La réorganisation de l’entreprise constitue un motif économique de licenciement si elle est effectuée pour sauvegarde la compétitivité et celle du secteur d’activité du groupe auquel elle appartient, en prévenant des difficultés économiques à venir et leurs conséquences sur l’emploi.
Le juge doit caractériser ce lien.
Il incombe à l’employeur de démontrer la réalité du risque pour la compétitivité et la nécessité de procéder à une réorganisation de l’entreprise au moment où il l’exerce. Il n’appartient toutefois pas au juge de contrôler le choix effectué par l’employeur entre les solutions possibles.
En application de l’article L.1233-6, dans les entreprises d’au moins cinquante salariés, lorsque le projet de licenciement concerne au moins dix salariés dans une même période de trente jours, l’employeur établit et met en 'uvre un plan de sauvegarde de l’emploi pour éviter les licenciements ou en limiter le nombre. Les dispositions en matière de licenciement pour motif économique sont d’ordre public.

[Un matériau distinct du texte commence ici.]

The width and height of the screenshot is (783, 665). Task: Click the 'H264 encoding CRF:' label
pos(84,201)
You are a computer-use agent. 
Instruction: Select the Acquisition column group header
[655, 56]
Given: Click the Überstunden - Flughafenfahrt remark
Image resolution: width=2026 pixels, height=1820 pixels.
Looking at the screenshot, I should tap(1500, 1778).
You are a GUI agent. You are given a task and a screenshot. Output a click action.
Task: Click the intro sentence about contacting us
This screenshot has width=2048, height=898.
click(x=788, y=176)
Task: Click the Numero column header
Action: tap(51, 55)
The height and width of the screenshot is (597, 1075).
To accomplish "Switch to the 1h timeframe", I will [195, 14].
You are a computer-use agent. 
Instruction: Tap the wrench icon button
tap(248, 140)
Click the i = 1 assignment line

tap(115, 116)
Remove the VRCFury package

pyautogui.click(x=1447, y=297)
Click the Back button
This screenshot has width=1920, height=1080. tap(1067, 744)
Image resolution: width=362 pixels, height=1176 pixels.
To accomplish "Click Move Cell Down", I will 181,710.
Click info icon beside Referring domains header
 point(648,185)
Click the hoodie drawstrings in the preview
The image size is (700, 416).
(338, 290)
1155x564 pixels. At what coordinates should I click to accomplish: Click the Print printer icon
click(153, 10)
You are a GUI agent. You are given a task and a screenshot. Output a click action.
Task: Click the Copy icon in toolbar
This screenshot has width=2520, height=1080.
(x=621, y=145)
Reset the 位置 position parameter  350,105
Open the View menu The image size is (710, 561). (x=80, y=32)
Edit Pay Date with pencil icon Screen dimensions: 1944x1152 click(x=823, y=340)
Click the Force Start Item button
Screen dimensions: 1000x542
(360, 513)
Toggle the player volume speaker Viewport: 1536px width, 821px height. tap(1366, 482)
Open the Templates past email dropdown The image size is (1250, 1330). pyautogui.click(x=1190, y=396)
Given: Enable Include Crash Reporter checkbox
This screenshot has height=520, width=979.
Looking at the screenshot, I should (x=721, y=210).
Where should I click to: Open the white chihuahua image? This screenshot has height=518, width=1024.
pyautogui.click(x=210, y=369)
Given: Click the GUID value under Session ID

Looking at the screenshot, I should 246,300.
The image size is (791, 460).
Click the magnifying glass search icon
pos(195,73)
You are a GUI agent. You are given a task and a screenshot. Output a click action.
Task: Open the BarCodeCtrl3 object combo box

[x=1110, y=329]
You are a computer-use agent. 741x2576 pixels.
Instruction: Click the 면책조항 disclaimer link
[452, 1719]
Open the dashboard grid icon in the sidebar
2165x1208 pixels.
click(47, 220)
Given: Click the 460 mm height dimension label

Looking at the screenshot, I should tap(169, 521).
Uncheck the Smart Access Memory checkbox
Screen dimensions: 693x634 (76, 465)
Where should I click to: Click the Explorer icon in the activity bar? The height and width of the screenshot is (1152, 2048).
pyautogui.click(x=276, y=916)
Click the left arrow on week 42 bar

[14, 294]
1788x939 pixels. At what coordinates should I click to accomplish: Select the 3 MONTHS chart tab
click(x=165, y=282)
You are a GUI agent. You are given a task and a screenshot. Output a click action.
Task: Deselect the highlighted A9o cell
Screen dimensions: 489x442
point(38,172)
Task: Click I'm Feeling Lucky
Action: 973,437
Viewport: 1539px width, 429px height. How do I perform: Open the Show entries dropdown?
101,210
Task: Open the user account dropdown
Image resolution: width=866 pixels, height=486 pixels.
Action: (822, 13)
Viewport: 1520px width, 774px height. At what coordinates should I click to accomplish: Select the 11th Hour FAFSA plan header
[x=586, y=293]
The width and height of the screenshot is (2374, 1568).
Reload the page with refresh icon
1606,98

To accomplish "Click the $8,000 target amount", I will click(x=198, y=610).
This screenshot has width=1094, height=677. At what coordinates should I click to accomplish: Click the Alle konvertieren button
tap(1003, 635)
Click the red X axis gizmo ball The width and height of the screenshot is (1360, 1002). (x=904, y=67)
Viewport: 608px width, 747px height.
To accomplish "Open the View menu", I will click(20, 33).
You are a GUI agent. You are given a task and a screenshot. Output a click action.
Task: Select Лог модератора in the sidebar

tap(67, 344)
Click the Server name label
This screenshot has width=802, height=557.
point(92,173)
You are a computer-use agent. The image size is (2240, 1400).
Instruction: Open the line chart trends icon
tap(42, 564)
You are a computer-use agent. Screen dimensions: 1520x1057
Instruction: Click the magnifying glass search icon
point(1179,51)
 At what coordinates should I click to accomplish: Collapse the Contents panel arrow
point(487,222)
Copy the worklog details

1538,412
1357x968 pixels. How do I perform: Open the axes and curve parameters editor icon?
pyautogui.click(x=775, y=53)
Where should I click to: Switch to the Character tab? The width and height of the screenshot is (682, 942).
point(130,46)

La lettre de licenciement doit énoncer la cause économique du licenciement telle que prévue par l’article L.1233-3 du code du travail et l’incidence économique sur l’emploi ou le contrat de travail du salarié.
E l’espèce, la lettre de licenciement notifiée au salarié précise que la rupture du contrat de travail intervient pour le motif économique exposé en préambule de l’acte, selon lequel:
'|La société Laboratoires ARKOPHARMA et le Groupe ARKOPHARMA auquel elle appartient (ci-après désignés ARK0PHARMA) doivent faire face à I’impérieuse nécessité de sauvegarder leur compétitivité dans un marché de plus en plus concurrentiel.
La situation est la suivante :
1.1. La position concurrentielle d’ARKOPHARMA s’est dégradée sur son marché (…)
1.2. L’évolution du marché impose des changements significatifs (…)
1.3. Les besoins et attentes des pharmacies évoluent fortement (…)
1.4. Le principal marché d’ARKOPHARMA est très concurrentiel (…)
1.5. Des concurrents dynamiques qui s’adaptent aux changements du marché (…)
1.6. Prévision de l’évolution de la part de marché d’ARKOPHARMA et de certains de ses concurrents (…)
1.7 Système de rémunération des attachés commerciaux (…)
1.8. Conclusions :
ll ressort des éléments ci-dessus qu’ARKOPHARMA doit impérativement sauvegarder sa compétitivité sur son secteur d’activité et prévenir des difficultés économiques qui résulteraient à terme d’une possible stagnation puis d’une baisse de ses ventes. Dans cet environnement concurrentiel toujours plus exacerbé, et au regard des nouvelles attentes clients, ARKOPHARMA doit adapter très rapidement sa stratégie et son organisation commerciale afin de regagner durablement des parts de marché, en générant une croissance de ses ventes aux consommateurs supérieure à celle du marché'.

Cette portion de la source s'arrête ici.